Questions tagged [dataframe]

A data frame is a 2D tabular data structure. Usually, it contains data where rows are observations and columns are variables and are allowed to be of different types (as distinct from an array or matrix). While "data frame" or "dataframe" is the term used for this concept in several languages (R, Apache Spark, deedle, Maple, the pandas library in Python and the DataFrames library in Julia), "table" is the term used in MATLAB and SQL.

A data frame is a tabular data structure. Usually, it contains data where rows are observations and columns are variables of various types. While data frame or dataframe is the term used for this concept in several languages (R, Apache Spark, deedle, Maple, the pandas library in Python and the DataFrames library in Julia), table is the term used in MATLAB and SQL.

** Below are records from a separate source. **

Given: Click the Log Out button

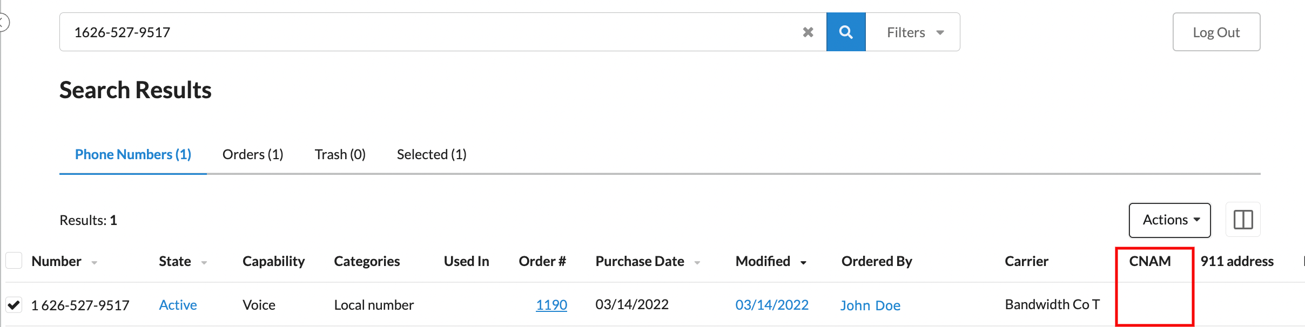Looking at the screenshot, I should (1216, 32).
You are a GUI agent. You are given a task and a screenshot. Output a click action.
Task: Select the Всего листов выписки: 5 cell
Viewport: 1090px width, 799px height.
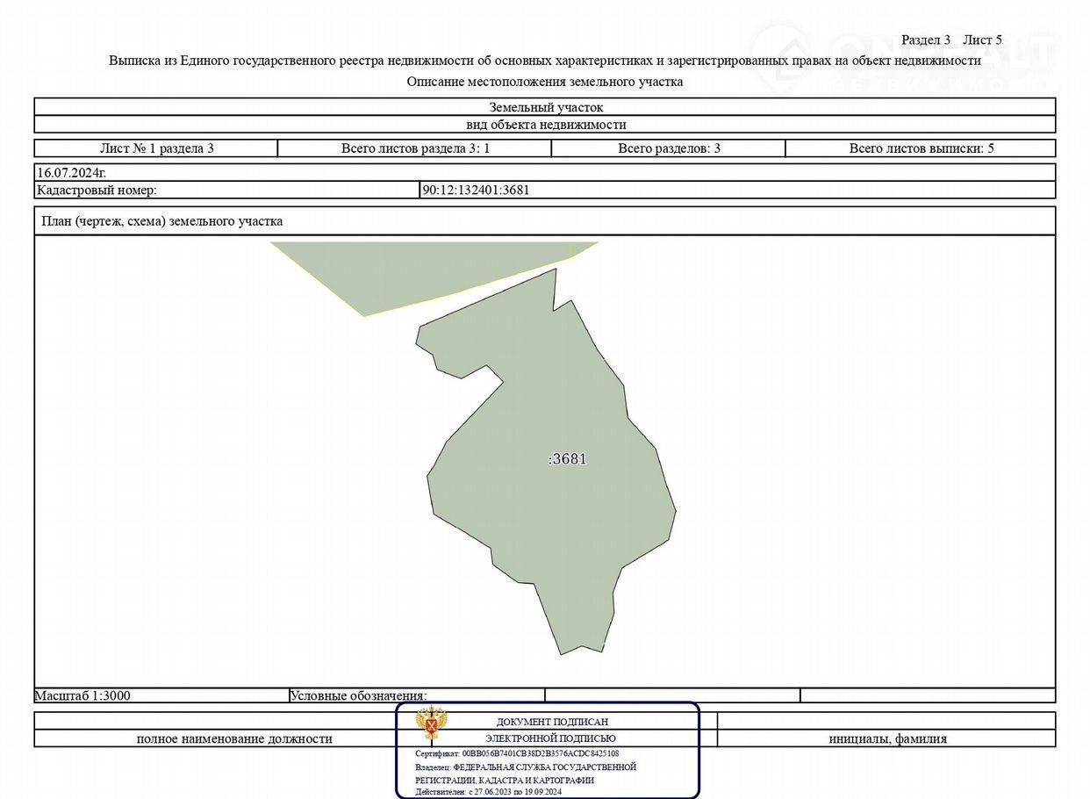[x=921, y=148]
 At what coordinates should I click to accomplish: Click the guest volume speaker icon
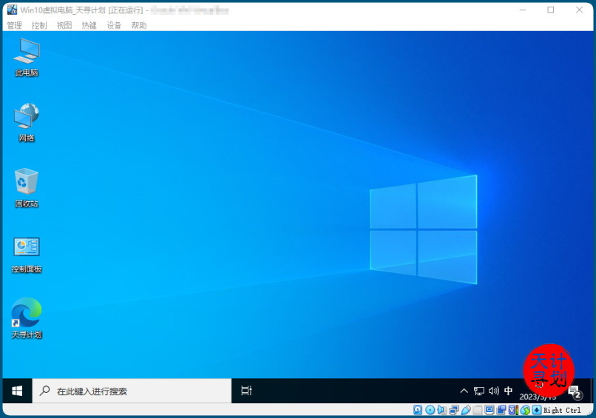494,391

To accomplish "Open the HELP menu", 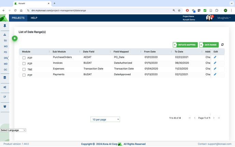I will 34,18.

The sections below correspond to each language that uses this term and are aimed at the level of an audience only familiar with the given language.

`data.frame` in R

Data frames (object class data.frame) are one of the basic tabular data structures in the R language, alongside matrices. Unlike matrices, each column can be a different data type. In terms of implementation, a data frame is a list of equal-length column vectors.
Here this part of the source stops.